Entries taken from a collection:
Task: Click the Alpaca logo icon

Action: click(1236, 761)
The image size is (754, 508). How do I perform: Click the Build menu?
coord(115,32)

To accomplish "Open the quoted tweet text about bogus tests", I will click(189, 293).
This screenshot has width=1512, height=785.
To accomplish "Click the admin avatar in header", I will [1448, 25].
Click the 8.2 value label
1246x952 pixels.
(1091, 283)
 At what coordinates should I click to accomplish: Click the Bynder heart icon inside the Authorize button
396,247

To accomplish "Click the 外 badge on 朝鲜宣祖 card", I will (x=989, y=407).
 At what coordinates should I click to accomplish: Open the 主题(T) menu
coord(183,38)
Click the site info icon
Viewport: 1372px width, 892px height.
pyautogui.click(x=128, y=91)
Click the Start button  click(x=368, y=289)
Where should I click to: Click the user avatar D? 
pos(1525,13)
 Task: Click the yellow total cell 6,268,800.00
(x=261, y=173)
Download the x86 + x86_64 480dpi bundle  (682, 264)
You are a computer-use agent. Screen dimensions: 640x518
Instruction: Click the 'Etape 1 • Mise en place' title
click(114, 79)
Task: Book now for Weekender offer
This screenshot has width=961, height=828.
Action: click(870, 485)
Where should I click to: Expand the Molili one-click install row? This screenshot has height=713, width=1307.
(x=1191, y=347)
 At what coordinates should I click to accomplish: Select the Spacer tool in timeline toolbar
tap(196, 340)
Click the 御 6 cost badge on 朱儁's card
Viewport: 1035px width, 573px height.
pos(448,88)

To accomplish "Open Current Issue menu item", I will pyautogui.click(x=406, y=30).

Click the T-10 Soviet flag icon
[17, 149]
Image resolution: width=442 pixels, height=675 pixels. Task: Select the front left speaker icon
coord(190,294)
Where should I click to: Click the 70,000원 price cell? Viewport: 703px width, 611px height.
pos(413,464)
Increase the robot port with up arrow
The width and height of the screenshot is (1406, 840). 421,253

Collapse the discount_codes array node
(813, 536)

The request:
Convert every line of the listing above into a numbered list, omitting the blank lines.

Answer to this problem:
1. Task: Click the Alpaca logo icon
2. Action: click(1236, 761)
3. The image size is (754, 508). How do I perform: Click the Build menu?
4. coord(115,32)
5. To accomplish "Open the quoted tweet text about bogus tests", I will click(189, 293).
6. This screenshot has width=1512, height=785.
7. To accomplish "Click the admin avatar in header", I will [1448, 25].
8. Click the 8.2 value label
9. 1246x952 pixels.
10. (1091, 283)
11.  At what coordinates should I click to accomplish: Click the Bynder heart icon inside the Authorize button
12. 396,247
13. To accomplish "Click the 外 badge on 朝鲜宣祖 card", I will (x=989, y=407).
14.  At what coordinates should I click to accomplish: Open the 主题(T) menu
15. coord(183,38)
16. Click the site info icon
17. Viewport: 1372px width, 892px height.
18. pyautogui.click(x=128, y=91)
19. Click the Start button  click(x=368, y=289)
20. Where should I click to: Click the user avatar D? 
21. pos(1525,13)
22.  Task: Click the yellow total cell 6,268,800.00
23. (x=261, y=173)
24. Download the x86 + x86_64 480dpi bundle  (682, 264)
25. You are a computer-use agent. Screen dimensions: 640x518
26. Instruction: Click the 'Etape 1 • Mise en place' title
27. click(114, 79)
28. Task: Book now for Weekender offer
29. This screenshot has width=961, height=828.
30. Action: click(870, 485)
31. Where should I click to: Expand the Molili one-click install row? This screenshot has height=713, width=1307.
32. (x=1191, y=347)
33.  At what coordinates should I click to accomplish: Select the Spacer tool in timeline toolbar
34. tap(196, 340)
35. Click the 御 6 cost badge on 朱儁's card
36. Viewport: 1035px width, 573px height.
37. pos(448,88)
38. To accomplish "Open Current Issue menu item", I will pyautogui.click(x=406, y=30).
39. Click the T-10 Soviet flag icon
40. [17, 149]
41. Image resolution: width=442 pixels, height=675 pixels. Task: Select the front left speaker icon
42. coord(190,294)
43. Where should I click to: Click the 70,000원 price cell? Viewport: 703px width, 611px height.
44. pos(413,464)
45. Increase the robot port with up arrow
46. The width and height of the screenshot is (1406, 840). 421,253
47. Collapse the discount_codes array node
48. (813, 536)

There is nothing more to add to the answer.